Using a new 4K-enabled YouView box (otherwise identical to its predecessor), BT follows in Netflix’s footsteps, piping the BT Sport Ultra HD channel down your broadband connection rather than attempting to channel it over the UK’s antiquated airwaves.
As you’d imagine, this then requires a premium BT set-up to access. In order to maintain the demanding stream, you’ll need to have either BT Infinity 1 or 2 fibre broadband packages, hitting at least consistent 25Mbps speeds. (For those worried about broadband caps or throttling, no streamed BT TV playback counts against any usage limits). Though a free add-on for those already signed up to it, the BT Sport Ultra HD channel is only available as part of the top BT TV package, Entertainment Ultra HD, for £15 a month, while the new YouView box comes with a £44 installation fee. And, of course, you’ll need a 4K-capable TV (though BT has cut a generous deal, knocking £500 off selected LG 4K UHD TVs for those making the upgrade).
So, while there’s no additional charge for the UHD coverage then, it’s a pricey initial outlay needed to take advantage of the 4K coverage overall. Of course, we’re firmly planted in early adopter territory here, and being first among your mates to have the latest in gadgetry has always come with a high asking price. 4K TV, as you’d expect, is no different.

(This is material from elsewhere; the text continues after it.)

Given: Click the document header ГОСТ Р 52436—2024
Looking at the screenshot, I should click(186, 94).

So is it worth it? Two thumbs up from my football-phobic mum should give you an indication that early testing has proved positive. “Wow, you’d never guess they all get that sweaty, would you?” she said as the Sunday sun beat down on the players, with the 3840 x 2160 UHD broadcast revealing far greater detail and more-vibrant colour depth than a top-notch 1080p image can manage. Even with the entry-level 49-inch LG 4K screen we were viewing on (the same LG 49UF675V offered from BT’s store) there’s a richness to the image not otherwise available. You can quite literally, as my dear old mum kept stating, make out the faces of every fan in the stands.
There are some kinks that still need ironing out. For starters, the YouView box is still lacking in a Wi-Fi connection – likely in order to guarantee a consistent connection for the gruelling stream. Unless your TV and YouView box sit next to your router (as mine luckily does), you’re going to have to snake Ethernet cabling around your home. Also, this is currently an exclusively-sporty offering – there aren’t any movies or TV entertainment offered in 4K by the ultra HD box and, outside of match day, you’ve only a handful of extreme sports documentary clips from Red Bull with which to show off your 4K panel. Access to Netflix’s 4K-enabled TV streaming app is a notable absence (though one I am assured will be addressed sooner rather than later).

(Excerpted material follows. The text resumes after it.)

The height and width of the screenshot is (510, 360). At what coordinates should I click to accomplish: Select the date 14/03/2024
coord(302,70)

It’s worth noting too that the stream took about 15 seconds to settle upon first establishing it, though it was remarkably stutter-free from there on in. (My broadband speed averages around 40Mbps, for the record). Speaking to a BT insider, there are currently only just upwards of 2,000 YouView 4K boxes out in the wild, and it’s hard to tell exactly how many would have been watching Sunday’s match. It’ll be interesting to see if the service will be able to handle the stress of a greater number of viewers as the adoption of 4K becomes more widespread.

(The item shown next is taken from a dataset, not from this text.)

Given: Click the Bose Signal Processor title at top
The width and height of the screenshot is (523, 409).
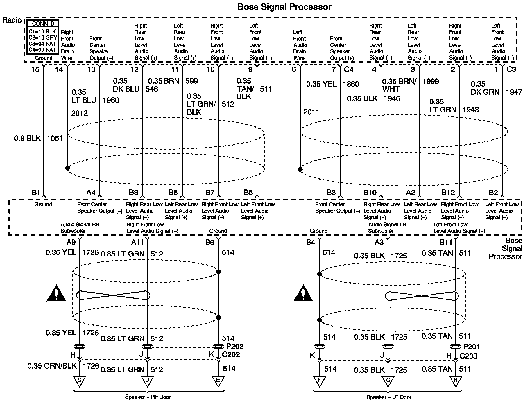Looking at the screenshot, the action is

But the early signs are promising and, provided you can afford it and have a penchant for sport, the future of the BT service is looking bright. Going forward, BT Sport Ultra HD viewers can look forward to a string of Premiership matches, FA Cup ties, the UEFA Champions League (a giant coup for BT), Aviva Premiership rugby and, later this month, the Silverstone MotoGP.
Who knows; this time next year maybe BT’s 4K football coverage will have my mum singing terrace chants.